** AIM **
Starting at the line that contains "hotelkamp@hotelkamp.com (514, 2176)" and continuing through the last line of the material, recast those lines as a JSON list of strings with one string per line and no entries for blank lines.

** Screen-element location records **
'''
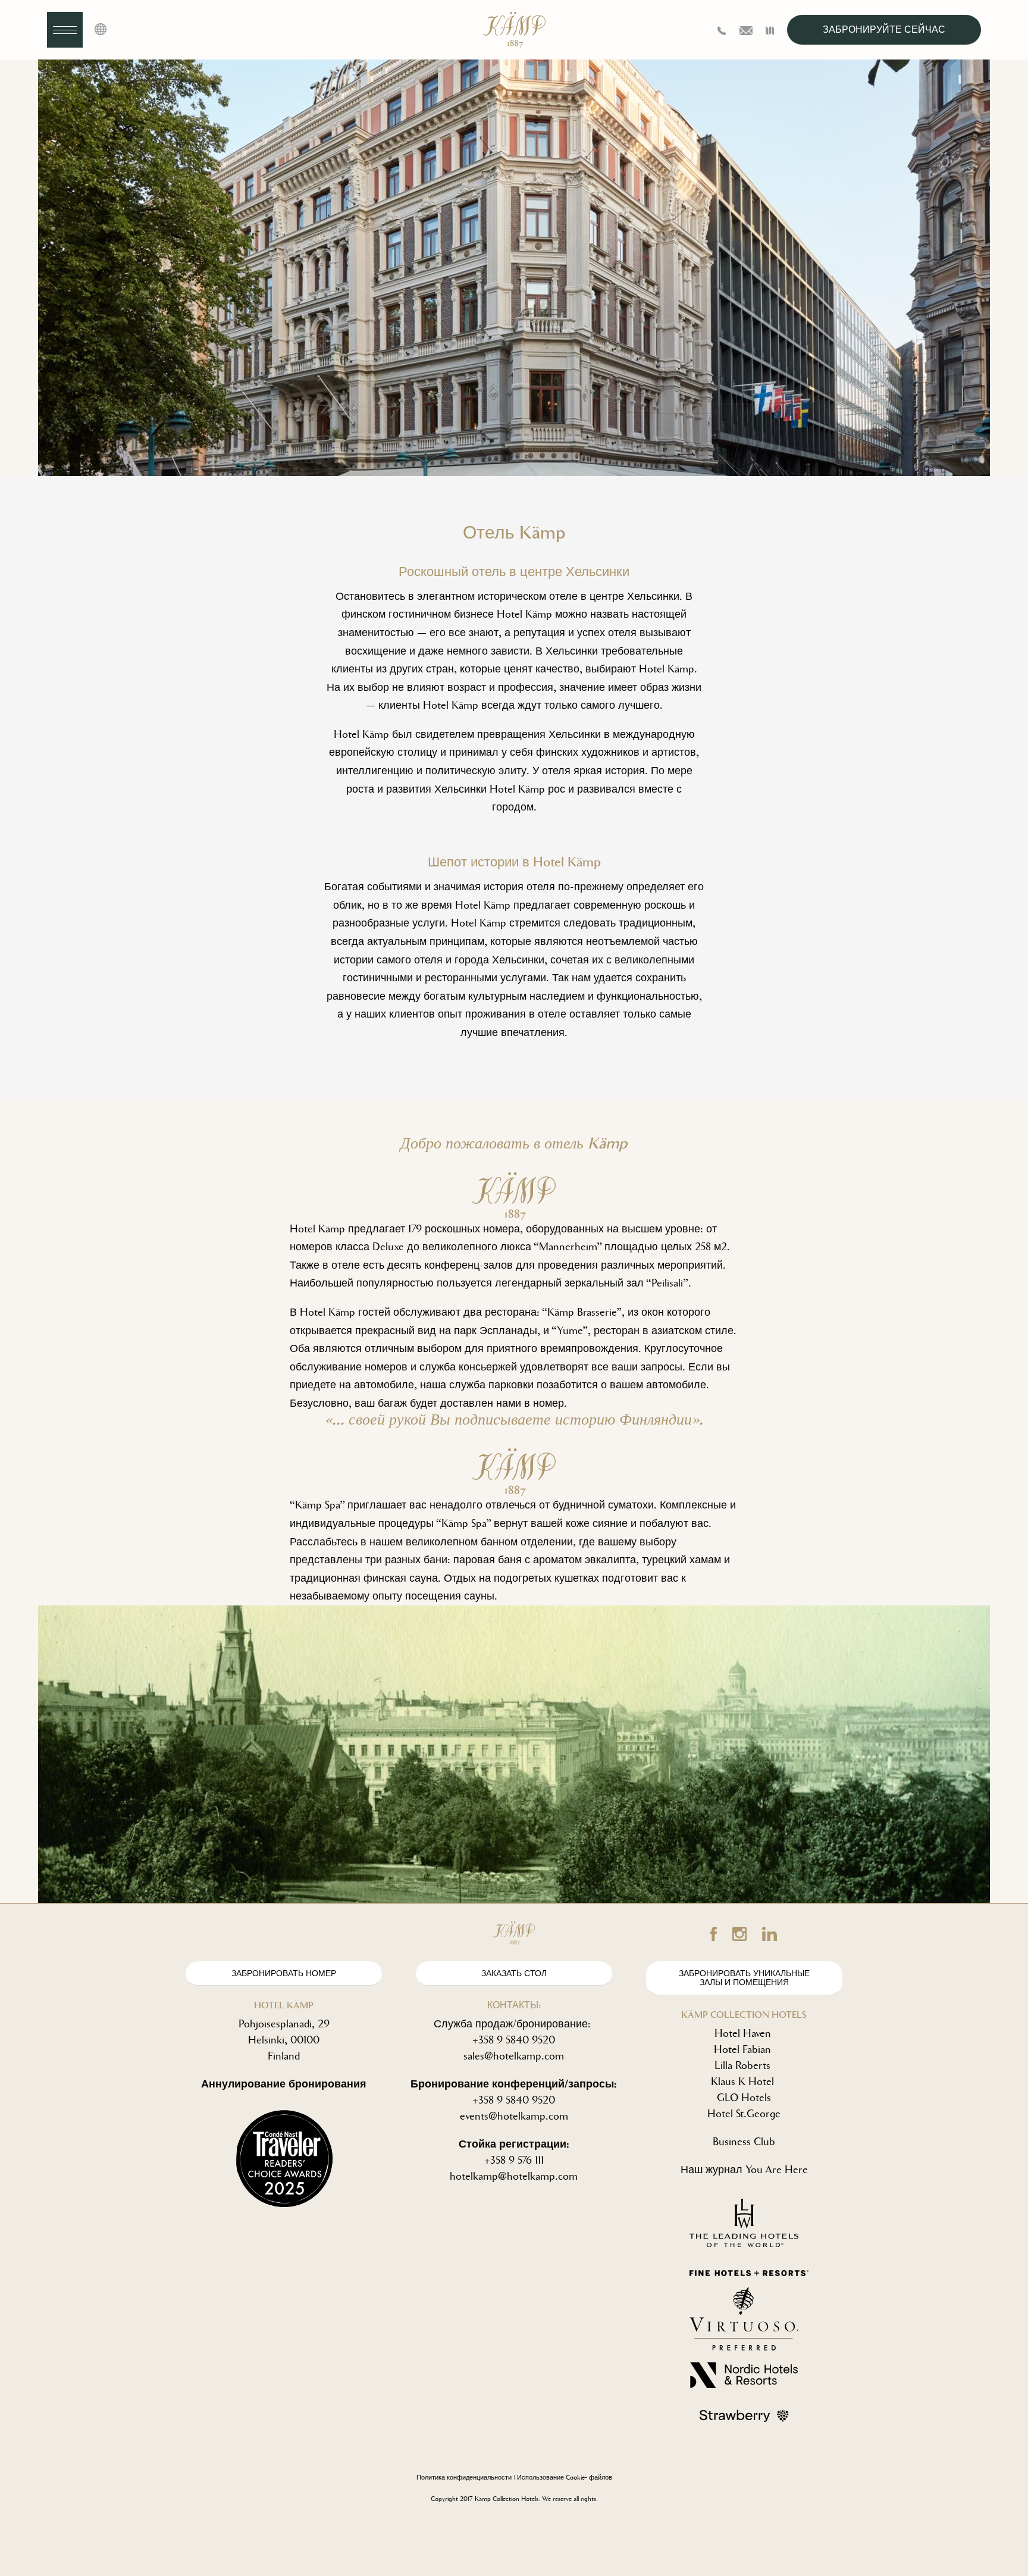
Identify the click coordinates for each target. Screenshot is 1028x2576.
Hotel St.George (744, 2113)
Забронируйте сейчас (884, 29)
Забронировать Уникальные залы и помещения (744, 1977)
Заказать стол (514, 1973)
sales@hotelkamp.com (513, 2055)
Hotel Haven (742, 2033)
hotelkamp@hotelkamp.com (514, 2176)
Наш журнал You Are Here (744, 2169)
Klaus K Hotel (742, 2081)
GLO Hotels (744, 2097)
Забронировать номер (283, 1973)
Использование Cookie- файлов (564, 2477)
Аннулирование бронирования (283, 2083)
'''
** THE REPLY **
[
  "hotelkamp@hotelkamp.com (514, 2176)",
  "Наш журнал You Are Here (744, 2169)",
  "Klaus K Hotel (742, 2081)",
  "GLO Hotels (744, 2097)",
  "Забронировать номер (283, 1973)",
  "Использование Cookie- файлов (564, 2477)",
  "Аннулирование бронирования (283, 2083)"
]